What prevents us from just doing an atomic write to it in parallel.cu:79? Might slow it down though.

If the volatile property is a problem when calling the function, how about keeping the variable volatile, but assigning the value into a local value (explicit read the volatile variable) and then calling the local function pointer?

Iirc this is used for a server warp to tell workers what to do. So the worker needs to do each load to learn that it needs to do something else or stop execution.

Caching the loaded value (because it is no longer volatile) would be my guess at how this change would break things, so caching it manually would seem to have the same problem.

This is not needed.
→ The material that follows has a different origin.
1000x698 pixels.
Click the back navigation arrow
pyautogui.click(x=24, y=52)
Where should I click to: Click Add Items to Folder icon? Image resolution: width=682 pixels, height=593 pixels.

If this was needed none of the other variables here would work, I mean, take execution_param in line 58. Same thing happens, one thread writes all read it.
We use proper synchronization through barriers which ensures we see shared memory updates. If you think this does not work, please provide an example or at least some reference to
a documentation that would indicate so.

I think your reasoning is equivalent to:

void barrier();

static int g;

void set(int x) { g = x; }

int get()
{   
    int t = g;
    barrier();
    return g + t;
}

If the barrier() call is commented out, the loads in get() fold. If the variable is volatile, both loads are emitted.

If the external barrier() call is present, both loads are emitted.

If the barrier not external, and does not change that global, e.g.

int other;
extern "C" void barrier(){other++;}

then the generated IR only reads the variable once again.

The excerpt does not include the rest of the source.